## Start

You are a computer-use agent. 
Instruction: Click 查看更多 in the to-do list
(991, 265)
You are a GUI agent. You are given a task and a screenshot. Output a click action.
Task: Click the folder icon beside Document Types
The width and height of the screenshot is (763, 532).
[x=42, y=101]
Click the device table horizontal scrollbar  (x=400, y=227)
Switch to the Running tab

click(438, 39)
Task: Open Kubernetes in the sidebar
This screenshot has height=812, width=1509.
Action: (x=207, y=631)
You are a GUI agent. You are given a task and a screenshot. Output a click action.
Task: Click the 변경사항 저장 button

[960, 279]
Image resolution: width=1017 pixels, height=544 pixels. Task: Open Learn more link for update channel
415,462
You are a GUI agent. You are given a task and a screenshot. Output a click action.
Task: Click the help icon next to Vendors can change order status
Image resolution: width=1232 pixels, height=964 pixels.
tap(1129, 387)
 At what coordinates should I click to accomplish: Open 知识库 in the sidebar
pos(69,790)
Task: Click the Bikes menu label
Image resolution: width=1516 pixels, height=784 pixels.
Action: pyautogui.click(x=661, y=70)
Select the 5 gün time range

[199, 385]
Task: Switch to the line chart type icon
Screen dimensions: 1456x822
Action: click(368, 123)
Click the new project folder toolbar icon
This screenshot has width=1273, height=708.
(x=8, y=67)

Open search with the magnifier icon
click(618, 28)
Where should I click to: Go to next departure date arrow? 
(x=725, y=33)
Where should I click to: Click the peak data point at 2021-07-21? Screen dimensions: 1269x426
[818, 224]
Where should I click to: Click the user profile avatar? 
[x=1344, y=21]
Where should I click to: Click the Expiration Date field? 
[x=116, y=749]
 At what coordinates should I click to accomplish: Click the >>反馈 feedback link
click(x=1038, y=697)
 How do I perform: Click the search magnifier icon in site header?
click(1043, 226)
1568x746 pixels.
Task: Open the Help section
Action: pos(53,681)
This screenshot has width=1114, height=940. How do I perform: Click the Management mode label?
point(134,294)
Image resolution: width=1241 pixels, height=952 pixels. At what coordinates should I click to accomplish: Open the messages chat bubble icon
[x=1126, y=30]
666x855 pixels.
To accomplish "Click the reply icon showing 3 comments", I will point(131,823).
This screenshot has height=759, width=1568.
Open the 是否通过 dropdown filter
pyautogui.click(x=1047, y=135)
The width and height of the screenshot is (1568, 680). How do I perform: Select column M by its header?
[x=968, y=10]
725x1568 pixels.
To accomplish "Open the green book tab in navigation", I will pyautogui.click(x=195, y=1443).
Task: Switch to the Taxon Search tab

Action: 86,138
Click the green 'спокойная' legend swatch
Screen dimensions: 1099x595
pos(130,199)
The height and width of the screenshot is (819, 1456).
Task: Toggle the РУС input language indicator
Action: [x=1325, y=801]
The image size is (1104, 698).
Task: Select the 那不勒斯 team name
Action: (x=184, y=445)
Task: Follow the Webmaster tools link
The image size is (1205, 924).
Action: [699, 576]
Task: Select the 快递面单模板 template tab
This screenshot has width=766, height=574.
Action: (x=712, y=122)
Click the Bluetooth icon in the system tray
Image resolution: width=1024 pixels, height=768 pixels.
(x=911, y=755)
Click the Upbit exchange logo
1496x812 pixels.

## End

» What the exercise asks: Repeat the items verbatim, from the line that contains "How do I perform: Click the search" down through the line that contains "point(134,294)", including both of those lines.

» Written reply:
 How do I perform: Click the search magnifier icon in site header?
click(1043, 226)
1568x746 pixels.
Task: Open the Help section
Action: pos(53,681)
This screenshot has width=1114, height=940. How do I perform: Click the Management mode label?
point(134,294)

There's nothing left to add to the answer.